私を下の名前で呼んでくる人は一人もいない。先生や佐々木さんは「成宮さん」、友達は「宮ちゃん」、お母さんは「ひーちゃん」と子どもっぽいあだ名で呼ぶ。

 下の名前で呼ばれるのは、べつに嫌いではない。西くんが「光莉(ひかり)」と呼びたいのなら、全く構わない。でも。

「……私、下の名前を教えたこと、あったっけ?」
「いや」

 彼は口を結ぶ。珍しい表情だと感じたけれど、珍しいと思うほど私たちは同じ時間を共有していない。
 していないはずだ。

「私たちって、本当にただの同級生だったの?」

 そうだよ、と呟くと西くんは踵を返し走り去っていく。追いかける余裕は今の私には無かった。

 西くんに言い出せなかったことがある。
 私は早く帰らなくちゃいけなかった。
 頭が痛かったのだ。西くんがあのシャッターの前で立ち止まった時からずっと。

 渡されたルーズリーフをスクールバッグの中にしまった。右手で頭を押さえながら商店街を行く。アーケードから路地に出ると夕日がぎらぎらと目を焼いてきた。先にある石の階段を上っていく。

 やっとの思いで自宅に着き、鍵を開けて玄関にとびこんだ。
 心臓が強く波打っている。頬が熱い。
 脱いだローファーを揃えることもできず、スクールバッグを放り出し、廊下に倒れ込んだ。
 廊下の冷たさが心地いい。頭痛だけでなく、熱もあるかもしれない。

「わー! 雨だーっ!」

 外で子どもの声が上がる。
 にわか雨が降り出したらしい。









  相変わらず、レインコートの店内は暗い。カウンターの向こうの男の子の顔は見えないし、お客さんは私以外に誰もいない。
 目が慣れて内装は把握できるようになっていくのに、男の子の顔だけがおぼろげなままだなんておかしい話だ。

 でも、これが夢だというなら全て腑に落ちる。

 全身麻酔で眠っている間に訪れた夢の中の喫茶店に、私は再び来店していた。
 病室で目が覚めてすぐに、私はレインコートのことを忘れてしまっていた。でも、当然だ。いつまでも覚えておくことのできる夢なんて、滅多に見られない。

「また来ちゃったの?」

 男の子は――夢の中の西くんは――静かに訊く。
 なぜ私はレインコートの夢を見るのだろう。なぜ西くんが店番をしているのだろう。なぜ私は「ただの同級生」であるはずの彼の夢を見ているのだろう。
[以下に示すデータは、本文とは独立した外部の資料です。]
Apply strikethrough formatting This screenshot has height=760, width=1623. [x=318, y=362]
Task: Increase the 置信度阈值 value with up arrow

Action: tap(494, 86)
 疑問を整理して尋ねる前に、彼は「来ないほうがいいよ」と言ってきた。

「どうして来ないほうがいいの?」
「ここに来ると、色々思い出しちゃうかもよ」
「……思い出すとダメなの?」
「思い出さないほうがいいことって、たくさんあるでしょ」

 現実でも、彼に同じようなことを言われた。

「……たしかに、あるよ」

 私は頷く。彼の言葉には一理ある。
 現実は嬉しいことや楽しいことばかりじゃない。

 小学校は楽しかった。でも三年生の時にいじわるな男の子に消しゴムを取られて、学校へ通いたくなくなったことがある。休んだところで、留守番する自信なんて無い。だから仕方なく登校したけれど、常に胃にきりきりとしてつらかった。

 私が中一の時に亡くなってしまったおばあちゃんは優しかった。保育園の送迎はほとんどおばあちゃんがしてくれていたし、品数の多い夕食だって出してくれた。
 でも、会うたびに「ひーちゃんは鼻ぺちゃだね。今は簡単に整形できるからいいね」と言ってくるのが嫌だった。

 千秋と友理奈の二人には、共通の推しがいる。韓国出身の、すごくかっこいいアイドルだ。ちょっとだけ西くんに似ている。
 去年の夏に彼の出演するフェスが開催されて、二人はそれに参加した。私は誘ってもらえなかった。私はそのアイドルにあまり興味がなかったのだから当たり前だけど、二人がフェスの感想で盛り上がっている姿を眺めている時間は、すごく寂しかった。

 思い出したくないのに、思い出さなくてもいいのに、つい記憶から掘り起こしてしまうことはたくさんある。
 客観的に考えれば「くだらない」と一蹴されそうなことが、いつまで経っても心の中のささくれになっている。きれいなだけの、美しいだけの思い出なんてほとんど無いのかもしれない。
 だから、私が色々なことを忘れてしまったのは、むしろ有難いことなのかもしれない。

「……でも、思い出さなくちゃいけない気がするんだ」

 暗闇の中で、影が私をじっと見つめているのがわかる。

「もう来ないほうがいいよ」

 影は意見を曲げることなく、きっぱりとそう告げた。